**Consigne:** Résumez sous forme de liste le paragraphe du portrait de Martin Schulz qui commence par « Né en 1955 en Rhénanie-du-Nord-Westphalie », en conservant ses faits principaux.

« Martin Schulz est un « animal » politique unique en son genre. Autodidacte complet, footballeur contrarié, lecteur compulsif, le candidat du Parti socialiste européen (PSE) à la présidence de la Commission a suivi un parcours pour le moins atypique. Francophile convaincu, il n’a pas sa langue dans sa poche. « Je sais ce que c’est d’avoir été dans le caniveau », reconnaît-il. Comme tous ceux qui reviennent de loin, ce fils de gendarme n’a pas de temps à perdre avec ceux qui osent se mettre sur son chemin. Impatient et parfois colérique, il n’est pas de la race de ces élus qui pantouflent à Bruxelles en encaissant de confortables salaires pour siéger le moins possible au Parlement. Il a ainsi refusé à plusieurs reprises des postes ministériels prestigieux dans son Allemagne natale pour rester dans les institutions européennes. À la tête de la Commission, il promet de « réveiller l’enthousiasme pour l’Europe ». Mission impossible ? Martin Schulz n’est plus à un pari près…
Né en 1955 en Rhénanie-du-Nord-Westphalie, le jeune Martin rêvait de jouer en Bundesliga. Mais une vilaine blessure l’éloigne pour toujours des terrains. Il tente d’oublier sa déception en buvant plus que de raison. La lecture le sauvera de la déchéance. Il fait de sa nouvelle passion son métier en ouvrant une librairie à Würselen, ville dont il devient maire en 1987. Fumeur invétéré, il est élu eurodéputé en 1994. Un débat plutôt animé avec Silvio Berlusconi en 2003 transformera ce parlementaire inconnu en véritable vedette de la politique européenne. Furieux d’une remarque de l’élu allemand qui l’accusait d’avoir attrapé « le virus des conflits d’intérêts », l’ancien président du Conseil italien lui a rétorqué ce jour-là avec sa délicatesse légendaire : « Monsieur Schulz, je sais qu’en Italie il y a un producteur qui est en train de monter un film sur les camps de concentration nazis. Je vous verrais bien dans le rôle du kapo. Vous seriez parfait ! » Ne perdant pas son sang-froid, l’ancien libraire lui répondit : « Mon respect pour les victimes du national-socialisme m’interdit de vous répondre. » Touché, coulé…
Le représentant du SPD se voit propulsé l’année suivante à la tête du groupe parlementaire socialiste qui réunit notamment les élus du SPD allemand, du PS français, du Labour britannique et du Parti démocrate italien. En 2012, le voilà nommé à la présidence du Parlement européen. Pour lui, ce poste prestigieux n’est pas une fin en soi mais une étape vers son rêve final : la présidence de la Commission.

**Extrait des données:**

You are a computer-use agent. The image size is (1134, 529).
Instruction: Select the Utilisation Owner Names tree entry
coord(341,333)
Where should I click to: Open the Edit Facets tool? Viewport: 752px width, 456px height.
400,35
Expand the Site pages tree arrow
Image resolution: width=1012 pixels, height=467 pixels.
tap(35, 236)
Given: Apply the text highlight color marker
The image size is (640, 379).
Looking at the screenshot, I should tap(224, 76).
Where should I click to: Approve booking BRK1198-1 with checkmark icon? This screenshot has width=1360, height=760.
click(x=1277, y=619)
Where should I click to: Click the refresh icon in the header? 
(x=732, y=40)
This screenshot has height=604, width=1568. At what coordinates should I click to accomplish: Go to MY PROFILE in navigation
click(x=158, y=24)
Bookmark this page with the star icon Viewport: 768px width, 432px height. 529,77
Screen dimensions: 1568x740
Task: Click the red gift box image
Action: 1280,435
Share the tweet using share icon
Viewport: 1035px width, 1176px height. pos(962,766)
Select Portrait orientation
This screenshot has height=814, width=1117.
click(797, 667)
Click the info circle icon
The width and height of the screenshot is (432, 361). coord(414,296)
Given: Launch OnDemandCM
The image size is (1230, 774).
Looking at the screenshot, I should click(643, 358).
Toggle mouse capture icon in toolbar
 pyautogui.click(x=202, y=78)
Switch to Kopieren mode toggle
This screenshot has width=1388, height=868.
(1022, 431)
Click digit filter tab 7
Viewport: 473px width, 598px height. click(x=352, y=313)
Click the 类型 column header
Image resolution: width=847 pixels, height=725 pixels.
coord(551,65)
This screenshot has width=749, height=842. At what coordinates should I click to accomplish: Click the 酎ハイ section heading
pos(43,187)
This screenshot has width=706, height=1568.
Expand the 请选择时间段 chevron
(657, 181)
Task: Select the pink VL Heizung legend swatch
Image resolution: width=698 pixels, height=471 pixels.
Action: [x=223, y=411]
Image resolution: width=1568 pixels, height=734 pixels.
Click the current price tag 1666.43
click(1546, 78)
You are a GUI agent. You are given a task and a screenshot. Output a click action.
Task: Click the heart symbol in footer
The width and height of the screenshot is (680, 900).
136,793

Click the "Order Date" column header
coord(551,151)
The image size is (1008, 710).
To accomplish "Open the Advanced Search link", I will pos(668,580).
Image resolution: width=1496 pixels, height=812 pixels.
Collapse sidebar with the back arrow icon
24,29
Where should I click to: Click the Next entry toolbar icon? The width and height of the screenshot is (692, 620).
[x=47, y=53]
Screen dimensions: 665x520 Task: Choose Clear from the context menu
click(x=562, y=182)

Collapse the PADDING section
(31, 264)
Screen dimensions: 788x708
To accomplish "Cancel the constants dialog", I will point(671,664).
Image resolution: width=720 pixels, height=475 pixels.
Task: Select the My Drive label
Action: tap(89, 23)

**Corrigé:**
- Né en 1955 en Rhénanie-du-Nord-Westphalie, Martin Schulz rêve de jouer en Bundesliga, mais une grave blessure l'éloigne définitivement des terrains.
- Pour oublier sa déception, il boit plus que de raison ; la lecture le sauve de la déchéance.
- Il ouvre une librairie à Würselen, ville dont il devient maire en 1987.
- Fumeur invétéré, il est élu eurodéputé en 1994.
- En 2003, Schulz accuse Silvio Berlusconi d'avoir attrapé « le virus des conflits d'intérêts ». Furieux, celui-ci lui propose le rôle du kapo dans un film sur les camps de concentration nazis.
- Schulz garde son sang-froid : il déclare que son respect pour les victimes du national-socialisme lui interdit de répondre. Ce débat fait de lui une vedette de la politique européenne.